Если бы мой крестник был постарше и потвёрже укреплён хоть в какой-нибудь колее, мне следовало бы поступить именно так, но он был всё ещё очень юн и на редкость незрел для своего возраста. Если бы, однако, я знал о его болезни, я не посмел бы взваливать на его плечи ещё больше груза, чем он уже нёс; но, не имея поводов беспокоиться о его здоровье, я полагал, что несколько лет лишений преподадут ему отнюдь не лишний для него урок — как важно не фокусничать с деньгами. Итак, я решил, что буду зорко следить за ним после выхода из тюрьмы и дам побарахтаться на глубине, пока не увижу, что он выплывает или, наоборот, тонет. В первом случае я позволю ему плыть и дальше, пока ему не подойдёт к двадцати восьми, когда я смогу постепенно подготовить его к предстоящему богатству, а во втором поспешу на выручку. Итак, я написал ему, что Прайер бежал, и что по выходе из тюрьмы он может получить присланные отцом 100 фунтов. После этого я принялся ждать, какой это произведёт эффект, не ожидая услышать ответ раньше трёх месяцев, ибо, наведя справки, выяснил, что заключённому не позволяется получать писем прежде, чем он отбудет три месяца своего срока. Я написал также и Теобальду и сообщил ему об исчезновении Прайера.

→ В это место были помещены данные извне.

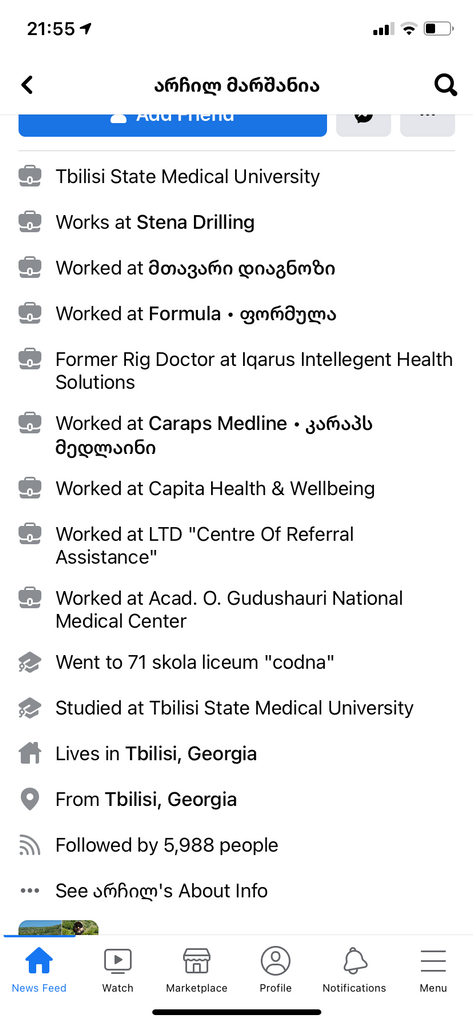Screen dimensions: 473x1024
Task: Open the three-dots more options button
Action: click(427, 124)

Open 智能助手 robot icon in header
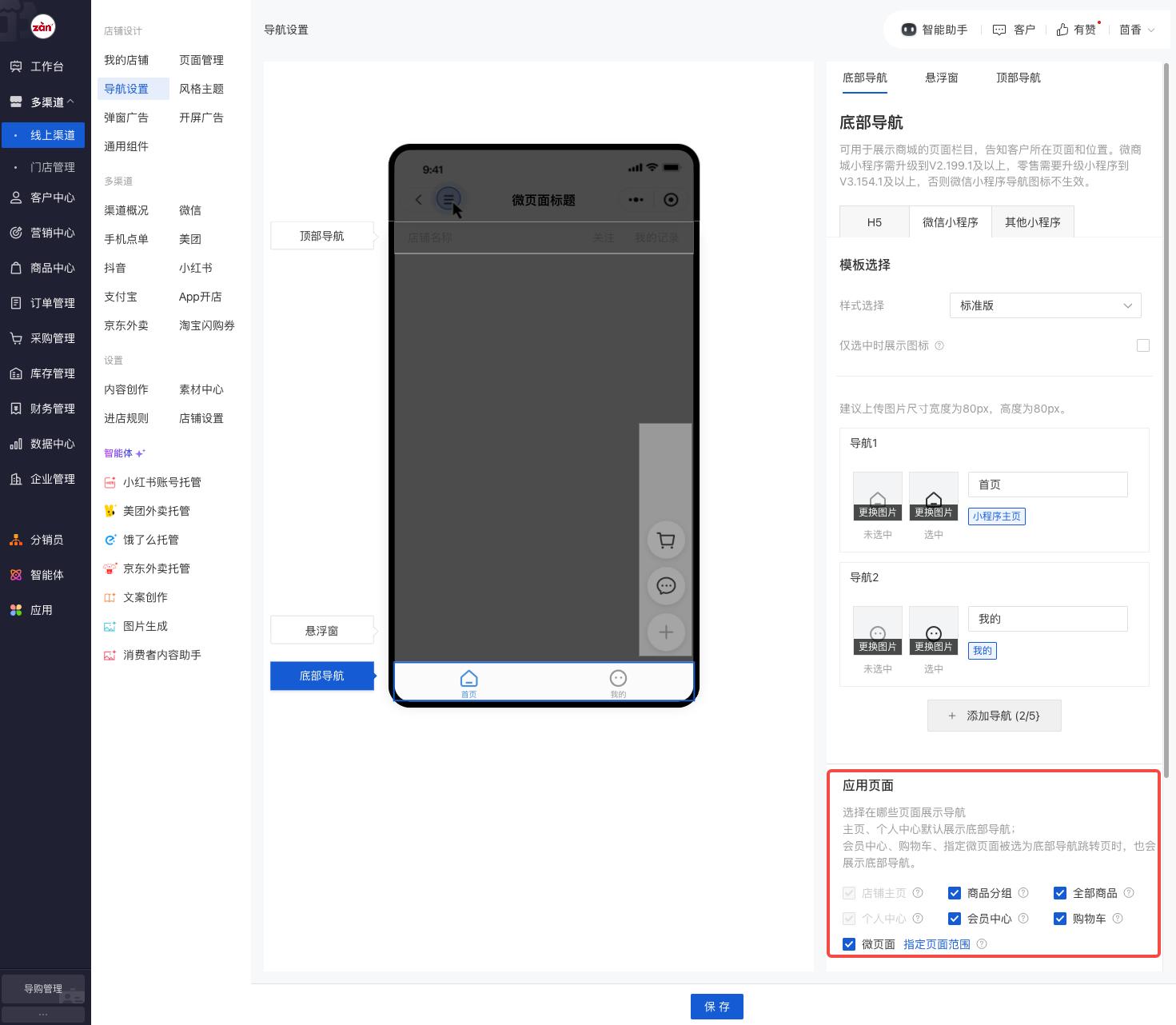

Вышло так, что управляющий тюрьмою прочёл моё письмо и готов был в виде исключения нарушить правило, если бы состояние Эрнеста это позволило; но болезнь помешала, и управляющий оставил дело на усмотрение капеллана и доктора, которые и должны были сообщить Эрнесту эту новость, когда сочтут его достаточно окрепшим, чтобы её перенести, — что теперь и состоялось. Тем временем я получил официальное уведомление в том, что моё письмо получено и будет передано заключённому в должном порядке; думается, мне не сообщили о болезни Эрнеста просто в силу бюрократической ошибки, но, так или иначе, я ничего не знал о ней до того самого момента, когда встретился с ним, по его собственному пожеланию, через несколько дней после того, как капеллан сообщил ему сущность написанного мною.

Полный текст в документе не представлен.